Engage and disengage... again...

We’ve seen enough threads on this that I hate to open another, but here goes:

In our last game we had a Fight where Player A had fried his opponent with White Fire (no arcing… yay!), and then turned his attention to the opponent © getting the best of his friend (B). At the end of the exchange, B was engaged with C and A was unengaged. A wanted to engage C. C was happy to vie for position with B, but didn’t want anything to do with A. Can C avoid being engaged by A while remaining engaged with B?

A follow-up would be whether you can “selectively disengage” from opponents.

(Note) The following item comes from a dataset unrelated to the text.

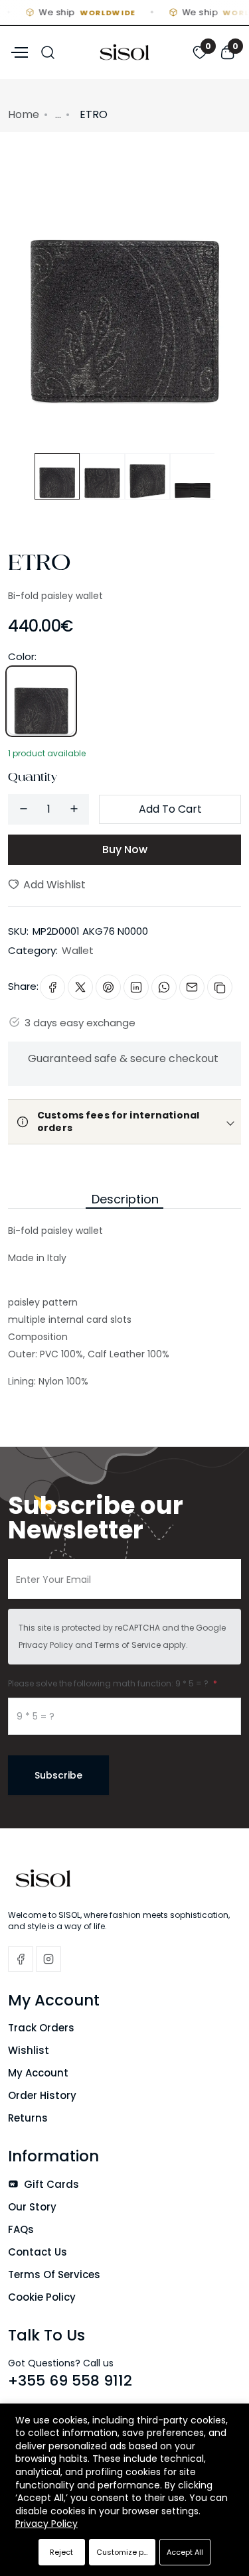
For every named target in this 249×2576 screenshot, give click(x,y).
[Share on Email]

If you are fighting 2-on-1, can you vie for position with one opponent and disengage from the other? (or would you have to disengage from both, and then, if successful, reengage with one of them?)

I’ve been wrong before in threads like this, but failure is how we improve our skills so I’ll have a go at this one.

The answer is no. He has to either disengage or vie for position. If he vies for position, he only rolls once and compares his successes to both opponents - so he could be at the advantage for one and at a disadvantage for the other. If he disengages, his roll is again compared to both. If he really wants to be engaged with B but not A, perhaps his best bet is to disengage and hope B beats him and A doesn’t.

Why not disengage from both. Then engage with the one you want. You have to beat them twice, but you get just what you want.

This is how we played it (though we didn’t think of disengaging from both at the time), so if you’re wrong, you’re in good company (at least from my perspective…).

Sounds good to me. You’re right, it’s harder… but it probably should be.

Depending on the situation, I can see an intent of “I stay engaged with B but keep away from A” make sense. In which case, they Vie for Position and try to beat A and B. No matter your intent, I’d say you can’t roll to disengage and vie for position on the same exchange.

When you advance into combat, there’s no mincing. No “I’m not going to fight THAT guy, but I’ll fight THIS guy.” You wade in and attempt to put yourself at your best advantage. So when you engage, you’re trying to get your best advantage over everyone squaring off with you. There is no split intent engagement test. Being outnumbered is troublesome. And if you’re outnumbered, you should probably withdraw…unless you’re confident you can press home your attack and quickly win the day.